# Cleaning soot off of fireplace



## drewdin (Aug 30, 2013)

my fireplace is pretty dirty, what can i use to clean the soot off, ant recommendations? Thanks


----------



## nealtw (Sep 17, 2013)

http://www.wikihow.com/Clean-Soot-from-Brick


----------



## drewdin (Sep 18, 2013)

Heres a pic of the fireplace, it needs some tlc. I googled and found the same article, Ill follow the instructions and see how it comes out. Should I avoid chemicals? Thoughts on painting fireplaces?

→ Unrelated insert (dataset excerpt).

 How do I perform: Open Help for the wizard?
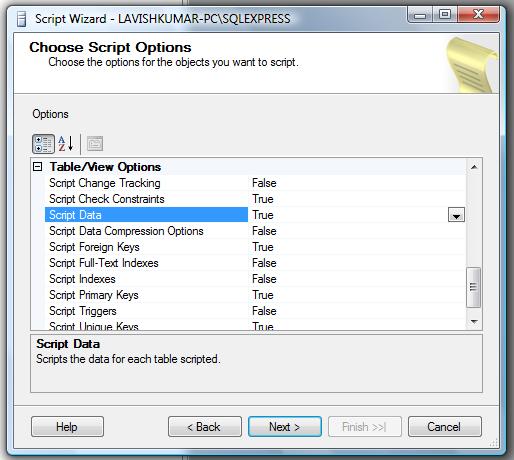(x=67, y=427)
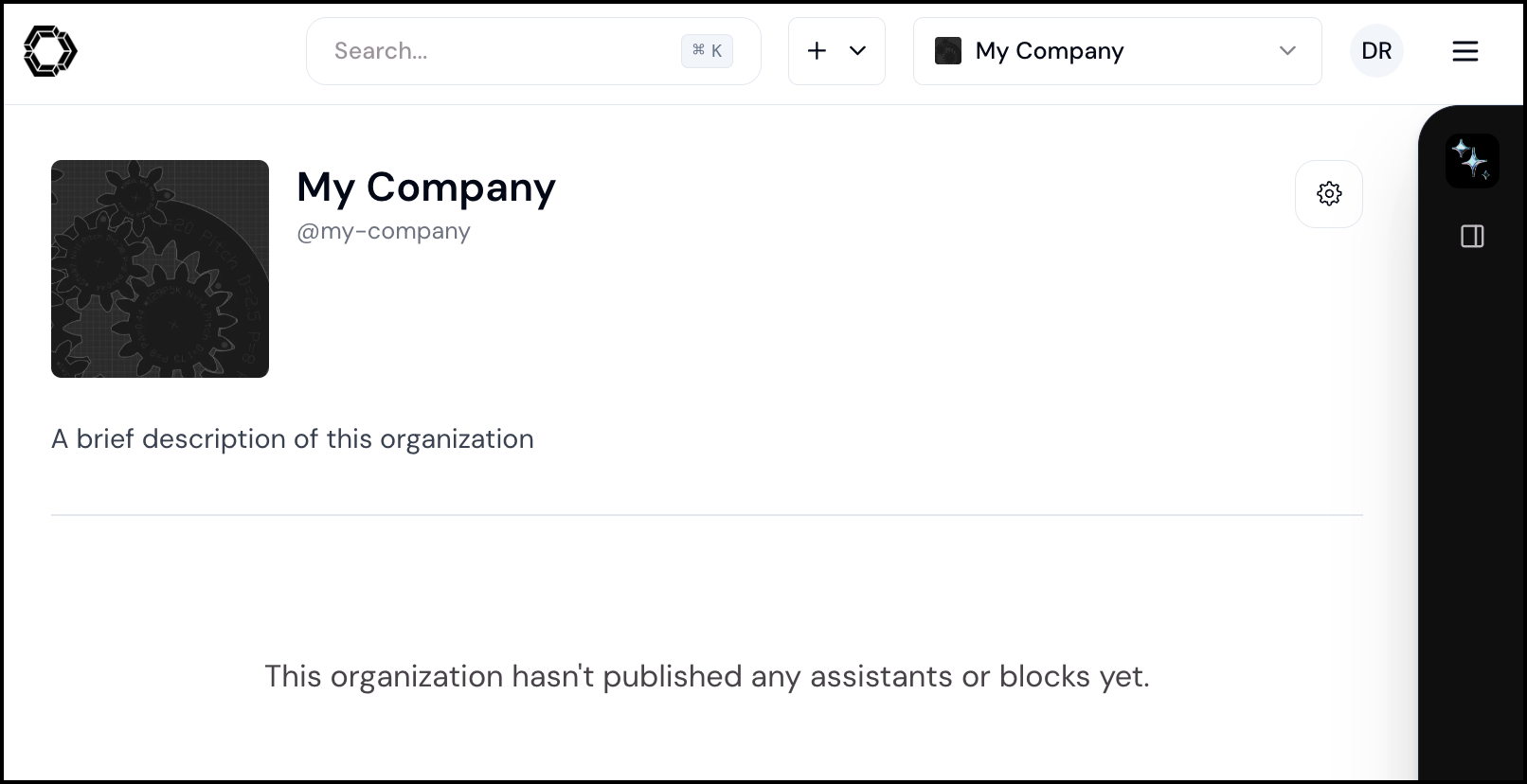Expand the chevron beside the plus button
This screenshot has height=784, width=1527.
click(x=857, y=51)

Thanks


----------



## nealtw (Sep 18, 2013)

Getting soot on the front sometimes indicates a poor design, you may want to check that.
http://www.oldhouseweb.com/how-to-advice/fireplaces-a-construction-primer.shtml


----------



## BridgeMan (Sep 25, 2013)

It should be considered a crime to paint over anything made of brick.  Doing so will instantly lessen the value of your property.  And paint won't stick to soot, so why bother?


----------



## drewdin (Oct 5, 2013)

i followed the instructions in that link and it worked like a charm, here is the after.


----------



## nealtw (Oct 5, 2013)

You couldn't ask for more than that, good job.


----------



## drewdin (Oct 6, 2013)

Thanks and thanks for the tip!


----------



## nealtw (Oct 6, 2013)

I hope you are not going to paint it now. But either way you need to look at why the soot got there in the first place. With older houses that leaked air like mad, there was lot,s of replacement air to feed the fire, of coarse that was all those drafts that we didn't like. After years of trying to tighten up houses even older houses have tightened up and now we have close dryers, bathroom and hood fans and maybe furnace all looking for replacement air. And sometimes just poor fireplace design and sometimes a decritive sheet metal flashing across the top of the opening will help.
Sometimes it's just how the fire is started and insuring the draft before droping the flame on the kindling.


----------